Lecture Lab 7

Nils Hofmann

Which questions you can answer after today’s lecture?

  • What does version control mean?

    • How does Git and GitHub relate to this and what is their difference?
  • Why do Git and teamwork go hand in hand in data science?

  • How to use Git in a team

Git/GitHub - Why you should care

  • Teamwork and Git belong together in Data Science/Computer Science

  • GitHub and reproducible data science go hand in hand

  • There will be the moment when git will safe a lot of time in a big project

Things that happen without version control

Version Control - What and why

Think about your own a experiences with coding and how a system could remove these issues. Also what should this system have if you work with others on one project

Collect your ideas at the course Padlet

Version Control - Definition

  • Version control is like a special “undo” button for your work.

  • remembers all the changes you make, so you can always go back to an older version

  • Lets you and your friends work on the same project without mixing up each other’s changes.

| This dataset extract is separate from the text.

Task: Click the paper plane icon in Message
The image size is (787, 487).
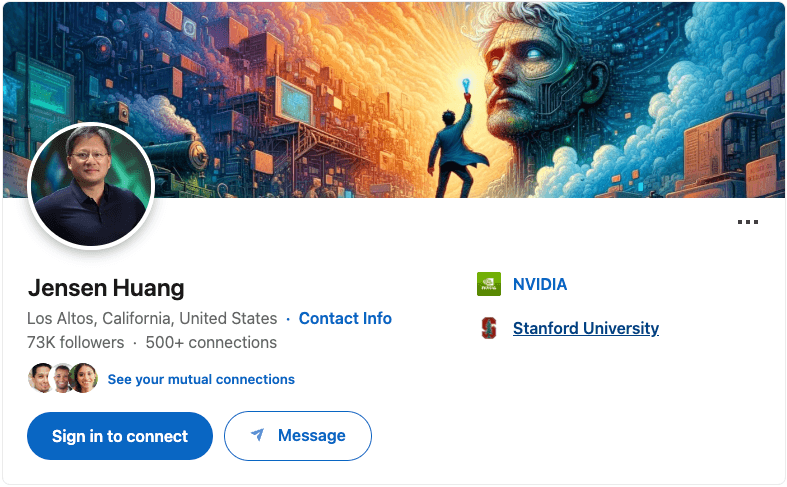Action: click(x=257, y=435)
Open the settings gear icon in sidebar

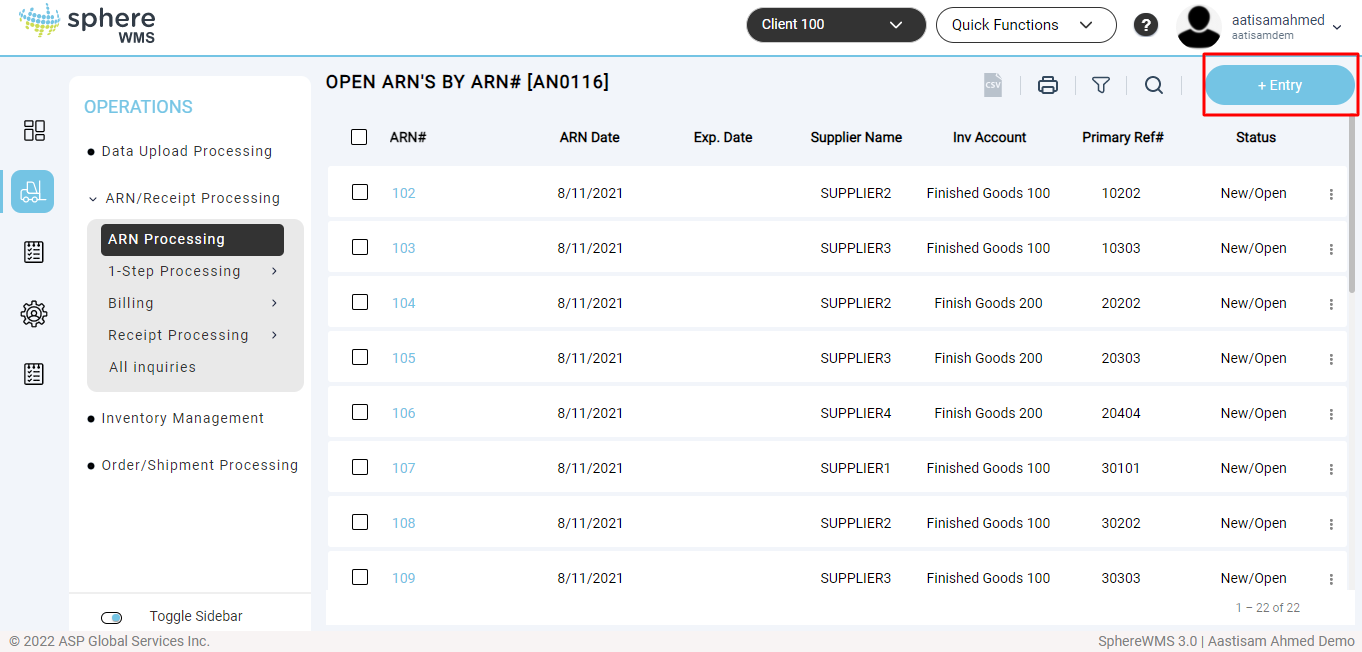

Git - An open source version control system

  • installed locally on your device

  • keeps track of your file changes

    • each change is indexed, so you can revert your current state
  • You interact with it via the terminal and control your local repository

GitHub

  • Hub = Server where you can find, store and manage repositories

    • everything is remote
  • a platform which provides a GUI for your repository and enables users to share code easily

  • you interact with it via an application or a web browser and control your remote repository

Git and GitHub together

  • GitHub allows you to have the project repository remotely

  • Multiple people who have git installed can then access this repository and create a copy

  • GitHub introduces visual features and eases the project management

Git - The basics

staging area = like a container with the changes for the next commit

Git - simple workflow when working together

If you forget to pull…

  • if you and your teammate work on the same codeline and both push the results to the remote repository, git will detect a merge conflict

  • conflict = two changes in the same line of the same file

    ! git will not know the version you prefer

Git in RStudio

Git in RStudio - Commit in GUI

  • commit message = very short summary of new changes to your project

GitHub - Overview

  • you can browse through all open source software

GitHub - Use the README!

  • README.md is like a quarto document
    • you can combine code and text to design a short “manual” for your users

Git - working together with clone or fork

  • you can create a copy of the current state of the project by cloning or forking

    • cloning: work in same remote repository

    • forking: create and work in your own remote repository

Git - When should I use clone and fork now?

  • it is a question of:

    • How much control do I want?

    • How do I want to continue with the project as a collaborator?

  • fork = you will have complete control over the repository

    • BUT your collaborators will not be able to apply and use your changes
  • If you plan to contribute to a target repository you typically clone it

Git - Branches

  • branch: new separate and isolated version of the mother branch

    • useful for: experimenting, bug fixing, adding features

    • see it as a structural component for organizing a project

Git - Merge

  • helps to combine changes from two branches into a single branch

  • current branch: The branch to be merged

  • target branch: The branch in which we want to merge the current branch

  • Why F in merged target branch?

    = new index for a new commit

Questions? …